Set task: Swap "checkbox" for "toggle" in the part that opens with the line containing "Open the View" and closes with the line containing "coord(25,152)", and give back only those lines with nothing else changed.

Stored entries:
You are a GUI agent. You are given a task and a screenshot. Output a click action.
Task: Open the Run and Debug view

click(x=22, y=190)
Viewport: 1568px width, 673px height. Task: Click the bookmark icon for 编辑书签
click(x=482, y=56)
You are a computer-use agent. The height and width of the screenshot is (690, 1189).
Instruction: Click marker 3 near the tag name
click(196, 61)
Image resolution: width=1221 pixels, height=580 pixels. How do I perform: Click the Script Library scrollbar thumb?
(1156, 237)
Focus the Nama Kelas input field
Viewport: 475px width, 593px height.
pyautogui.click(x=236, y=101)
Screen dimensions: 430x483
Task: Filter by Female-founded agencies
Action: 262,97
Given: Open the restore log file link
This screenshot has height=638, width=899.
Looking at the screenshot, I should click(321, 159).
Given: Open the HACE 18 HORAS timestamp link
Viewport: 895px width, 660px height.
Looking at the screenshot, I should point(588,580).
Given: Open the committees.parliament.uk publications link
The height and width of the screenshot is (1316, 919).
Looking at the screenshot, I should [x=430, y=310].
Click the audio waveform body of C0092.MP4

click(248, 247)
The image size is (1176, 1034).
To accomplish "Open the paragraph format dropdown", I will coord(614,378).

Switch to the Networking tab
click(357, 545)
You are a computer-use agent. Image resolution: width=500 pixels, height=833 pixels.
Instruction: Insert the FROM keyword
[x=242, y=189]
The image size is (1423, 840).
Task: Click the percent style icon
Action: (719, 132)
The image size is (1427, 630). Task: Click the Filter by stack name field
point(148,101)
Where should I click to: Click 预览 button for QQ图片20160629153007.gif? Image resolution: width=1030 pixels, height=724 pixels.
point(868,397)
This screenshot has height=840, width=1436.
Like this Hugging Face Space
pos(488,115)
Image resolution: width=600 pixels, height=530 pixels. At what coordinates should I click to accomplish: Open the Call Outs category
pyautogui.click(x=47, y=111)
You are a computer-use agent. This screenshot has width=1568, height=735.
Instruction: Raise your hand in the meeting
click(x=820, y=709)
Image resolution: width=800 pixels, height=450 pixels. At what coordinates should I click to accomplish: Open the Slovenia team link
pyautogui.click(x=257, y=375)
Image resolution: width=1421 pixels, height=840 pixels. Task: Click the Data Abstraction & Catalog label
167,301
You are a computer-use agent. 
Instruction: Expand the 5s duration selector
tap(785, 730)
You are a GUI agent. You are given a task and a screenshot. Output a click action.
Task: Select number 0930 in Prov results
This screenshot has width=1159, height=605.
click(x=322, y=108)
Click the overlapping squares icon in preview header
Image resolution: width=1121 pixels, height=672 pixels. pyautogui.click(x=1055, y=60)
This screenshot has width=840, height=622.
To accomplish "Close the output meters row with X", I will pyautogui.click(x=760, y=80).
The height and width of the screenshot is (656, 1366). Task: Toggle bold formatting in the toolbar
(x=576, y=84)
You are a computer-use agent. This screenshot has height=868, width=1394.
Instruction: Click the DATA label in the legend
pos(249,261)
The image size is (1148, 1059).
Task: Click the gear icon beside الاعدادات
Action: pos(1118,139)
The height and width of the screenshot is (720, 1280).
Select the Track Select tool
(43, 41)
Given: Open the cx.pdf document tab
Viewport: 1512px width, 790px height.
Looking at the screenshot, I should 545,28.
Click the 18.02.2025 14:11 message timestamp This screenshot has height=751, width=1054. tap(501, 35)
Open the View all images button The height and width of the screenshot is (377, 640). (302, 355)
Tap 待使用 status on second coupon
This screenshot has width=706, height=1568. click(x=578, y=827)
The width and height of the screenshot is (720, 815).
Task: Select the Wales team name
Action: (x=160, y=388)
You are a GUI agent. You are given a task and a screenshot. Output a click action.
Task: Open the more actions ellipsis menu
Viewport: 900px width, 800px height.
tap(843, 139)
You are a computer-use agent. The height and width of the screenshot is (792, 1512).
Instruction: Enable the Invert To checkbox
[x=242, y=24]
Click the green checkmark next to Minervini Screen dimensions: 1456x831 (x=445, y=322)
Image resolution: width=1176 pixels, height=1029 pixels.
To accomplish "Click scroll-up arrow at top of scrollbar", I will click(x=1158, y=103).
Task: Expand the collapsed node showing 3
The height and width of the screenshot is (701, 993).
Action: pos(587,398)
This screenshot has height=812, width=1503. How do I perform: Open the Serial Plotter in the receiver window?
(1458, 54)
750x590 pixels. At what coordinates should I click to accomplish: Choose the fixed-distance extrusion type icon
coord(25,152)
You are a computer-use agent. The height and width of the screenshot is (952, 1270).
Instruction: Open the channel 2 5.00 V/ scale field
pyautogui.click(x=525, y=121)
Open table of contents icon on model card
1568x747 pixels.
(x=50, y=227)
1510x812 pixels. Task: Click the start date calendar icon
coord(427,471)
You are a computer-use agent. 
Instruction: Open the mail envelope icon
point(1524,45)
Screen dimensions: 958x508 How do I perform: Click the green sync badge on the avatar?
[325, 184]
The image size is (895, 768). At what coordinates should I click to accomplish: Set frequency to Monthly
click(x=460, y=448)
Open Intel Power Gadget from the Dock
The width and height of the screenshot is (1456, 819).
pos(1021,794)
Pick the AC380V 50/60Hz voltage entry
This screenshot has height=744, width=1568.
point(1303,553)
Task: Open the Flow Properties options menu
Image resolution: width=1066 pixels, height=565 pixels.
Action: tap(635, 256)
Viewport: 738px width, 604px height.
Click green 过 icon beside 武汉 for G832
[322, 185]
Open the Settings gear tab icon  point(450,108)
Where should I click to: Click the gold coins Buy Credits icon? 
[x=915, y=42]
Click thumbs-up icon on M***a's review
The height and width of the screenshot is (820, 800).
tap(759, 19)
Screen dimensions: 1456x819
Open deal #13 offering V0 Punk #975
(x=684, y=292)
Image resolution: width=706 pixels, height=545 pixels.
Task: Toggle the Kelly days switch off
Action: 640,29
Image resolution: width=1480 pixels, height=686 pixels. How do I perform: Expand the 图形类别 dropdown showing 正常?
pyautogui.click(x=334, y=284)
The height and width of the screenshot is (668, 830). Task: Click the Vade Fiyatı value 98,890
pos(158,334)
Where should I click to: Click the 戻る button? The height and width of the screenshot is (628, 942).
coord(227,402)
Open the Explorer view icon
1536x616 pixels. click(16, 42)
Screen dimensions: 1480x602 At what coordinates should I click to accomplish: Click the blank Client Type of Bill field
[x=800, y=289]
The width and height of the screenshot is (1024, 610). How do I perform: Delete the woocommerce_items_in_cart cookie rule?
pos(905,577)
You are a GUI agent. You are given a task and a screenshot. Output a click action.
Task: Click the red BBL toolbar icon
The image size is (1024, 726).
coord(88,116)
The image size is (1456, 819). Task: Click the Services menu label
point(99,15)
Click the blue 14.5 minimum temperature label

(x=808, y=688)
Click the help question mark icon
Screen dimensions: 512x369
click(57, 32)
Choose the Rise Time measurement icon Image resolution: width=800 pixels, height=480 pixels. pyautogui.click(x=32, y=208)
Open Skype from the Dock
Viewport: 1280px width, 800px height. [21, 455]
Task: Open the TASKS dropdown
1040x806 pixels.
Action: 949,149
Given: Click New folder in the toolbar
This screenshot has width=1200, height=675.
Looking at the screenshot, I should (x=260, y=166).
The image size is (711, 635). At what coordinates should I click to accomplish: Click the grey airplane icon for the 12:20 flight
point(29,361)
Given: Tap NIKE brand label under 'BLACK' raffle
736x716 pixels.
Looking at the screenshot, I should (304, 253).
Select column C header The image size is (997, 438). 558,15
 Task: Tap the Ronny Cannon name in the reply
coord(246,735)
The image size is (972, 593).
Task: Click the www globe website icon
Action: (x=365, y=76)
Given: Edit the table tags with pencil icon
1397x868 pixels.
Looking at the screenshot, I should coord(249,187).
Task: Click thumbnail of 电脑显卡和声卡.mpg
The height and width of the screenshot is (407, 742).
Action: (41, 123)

Output for this exercise:
Open the View all images button The height and width of the screenshot is (377, 640). (302, 355)
Tap 待使用 status on second coupon
This screenshot has width=706, height=1568. click(x=578, y=827)
The width and height of the screenshot is (720, 815).
Task: Select the Wales team name
Action: (x=160, y=388)
You are a GUI agent. You are given a task and a screenshot. Output a click action.
Task: Open the more actions ellipsis menu
Viewport: 900px width, 800px height.
tap(843, 139)
You are a computer-use agent. The height and width of the screenshot is (792, 1512).
Instruction: Enable the Invert To toggle
[x=242, y=24]
Click the green checkmark next to Minervini Screen dimensions: 1456x831 (x=445, y=322)
Image resolution: width=1176 pixels, height=1029 pixels.
To accomplish "Click scroll-up arrow at top of scrollbar", I will click(x=1158, y=103).
Task: Expand the collapsed node showing 3
The height and width of the screenshot is (701, 993).
Action: pos(587,398)
This screenshot has height=812, width=1503. How do I perform: Open the Serial Plotter in the receiver window?
(1458, 54)
750x590 pixels. At what coordinates should I click to accomplish: Choose the fixed-distance extrusion type icon
coord(25,152)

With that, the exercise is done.